O tema central da cimeira são as migrações de massa das costas africanas para a Europa, fenômeno que tem levado milhões subsaarianos que buscam chegar à Europa através da costa da Libia a se tornarem vítimas de redes criminosas organizadas. Que os aprisiona com a finalidade de vendê-los como escravo. Os que conseguiram escapar relatam maltratos, espancamentos e violência sexual e mortes.
O problema já foi denunciado diversas vezes, sem que as autoridades europeias e africanas se imutem. Em abril, as Nações Unidas, através da Oganização Internacional para as Migrações (OIM), divulgou denúncias de sobreviventes. Agência da ONU descreveu o território líbio como “um arquipélago de tortura”, relatando entre os casos, o de um refém liberto em Trípoli que pesava 35 kg e tinha ferimentos pelo corpo.

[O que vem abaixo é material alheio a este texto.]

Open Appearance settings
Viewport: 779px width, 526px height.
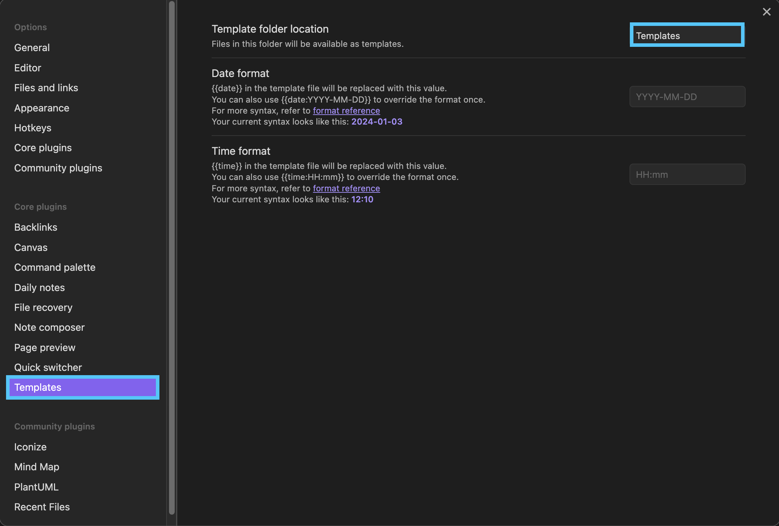[x=42, y=108]
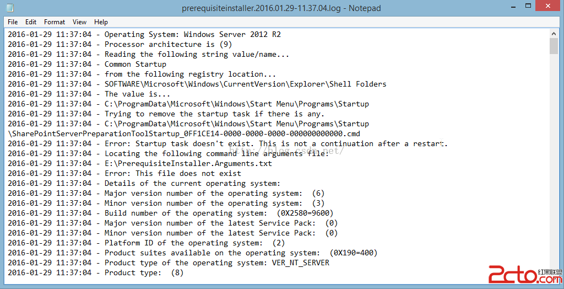The height and width of the screenshot is (289, 564).
Task: Click the VER_NT_SERVER product type line
Action: click(169, 263)
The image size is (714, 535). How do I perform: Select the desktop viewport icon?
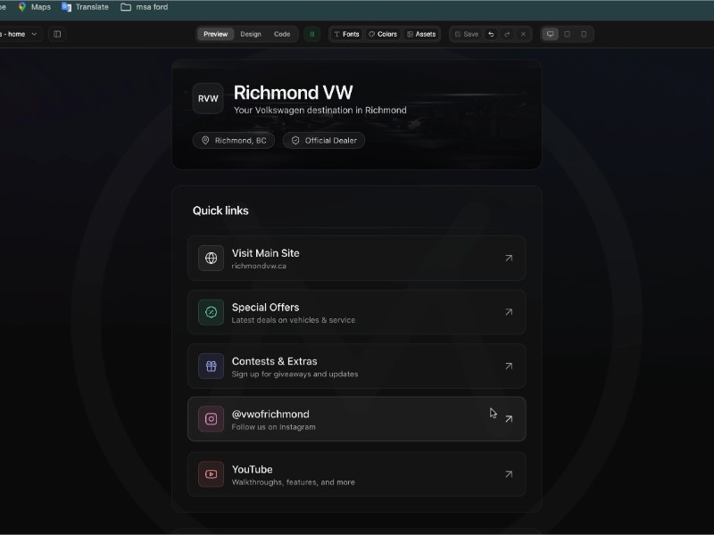[x=550, y=34]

Após a denúncia da CNN, muitos líderes africanos e europeus se pronunciaram, condenando o comércio de escravos em pleno século XXI. O secretário-geral da ONU, António Guterres, manifestou-se “horrorizado” e exigiu investigação urgente para que os responsáveis respondam por crimes contra a humanidade. O Conselho de Segurança da ONU, atendendo a solicitação do presidente da França, Emanuel Macron, comprometeu-se a discutir medidas mais fortes, possivelmente incluindo sanções.
Na cimeira de Abidjan há duas propostas. Uma delas é a criação de um plano de apoio europeu à África, uma espécie de Plano Marshall, que na II Guerra Mundial os EUA aplicaram para ajudar a Europa a recuperar da destruição da guerra. A outra é a criação de mecanismos que permitam acabar com um dos elementos mais corrosivos das sociedades africanas, que é a corrupção e o nepotismo.
Contudo, como nas edições anteriores da cimeira entre europeus e africanos, muito se falou, mas nada de efetivo foi feito. Com isso, mantêm-se projetos de apoio ao desenvolvimento africano claramente ineficazes.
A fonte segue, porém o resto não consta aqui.